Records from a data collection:
§ §

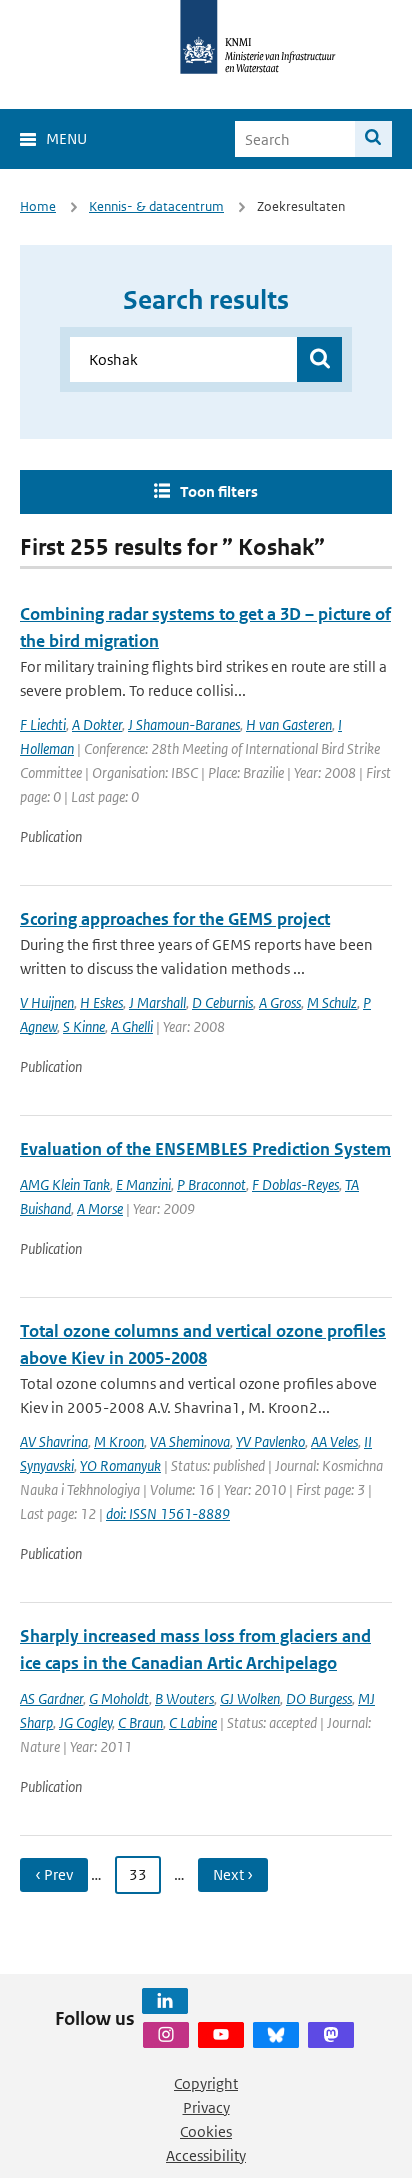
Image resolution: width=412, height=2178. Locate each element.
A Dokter (97, 724)
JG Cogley (85, 1722)
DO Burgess (319, 1698)
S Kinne (84, 1026)
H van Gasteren (289, 724)
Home (38, 206)
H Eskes (101, 1002)
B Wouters (184, 1698)
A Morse (100, 1208)
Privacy (206, 2107)
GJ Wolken (250, 1698)
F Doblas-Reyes (295, 1184)
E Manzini (143, 1184)
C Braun (140, 1722)
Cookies (206, 2131)
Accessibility (206, 2155)
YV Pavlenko (270, 1441)
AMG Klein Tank (65, 1184)
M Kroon (119, 1441)
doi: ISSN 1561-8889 (168, 1513)
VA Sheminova (190, 1441)
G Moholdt (119, 1698)
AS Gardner (51, 1698)
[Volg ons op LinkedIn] (165, 2001)
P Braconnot (211, 1184)
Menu (66, 138)
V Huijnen (47, 1002)
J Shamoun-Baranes (184, 724)
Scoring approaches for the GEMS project (175, 919)
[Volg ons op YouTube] (221, 2035)
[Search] (373, 139)
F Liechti (43, 724)
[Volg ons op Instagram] (166, 2035)
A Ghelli (132, 1026)
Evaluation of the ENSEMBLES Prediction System (205, 1149)
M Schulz (332, 1002)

§ §

Transcribe the records above exactly and drop every picture.

Image resolution: width=412, height=2178. Locate each element.
A Dokter (97, 724)
JG Cogley (85, 1722)
DO Burgess (319, 1698)
S Kinne (84, 1026)
H van Gasteren (289, 724)
Home (38, 206)
H Eskes (101, 1002)
B Wouters (184, 1698)
A Morse (100, 1208)
Privacy (206, 2107)
GJ Wolken (250, 1698)
F Doblas-Reyes (295, 1184)
E Manzini (143, 1184)
C Braun (140, 1722)
Cookies (206, 2131)
Accessibility (206, 2155)
YV Pavlenko (270, 1441)
AMG Klein Tank (65, 1184)
M Kroon (119, 1441)
doi: ISSN 1561-8889 (168, 1513)
VA Sheminova (190, 1441)
G Moholdt (119, 1698)
AS Gardner (51, 1698)
[Volg ons op LinkedIn] (165, 2001)
P Braconnot (211, 1184)
Menu (66, 138)
V Huijnen (47, 1002)
J Shamoun-Baranes (184, 724)
Scoring approaches for the GEMS project (175, 919)
[Volg ons op YouTube] (221, 2035)
[Search] (373, 139)
F Liechti (43, 724)
[Volg ons op Instagram] (166, 2035)
A Ghelli (132, 1026)
Evaluation of the ENSEMBLES Prediction System (205, 1149)
M Schulz (332, 1002)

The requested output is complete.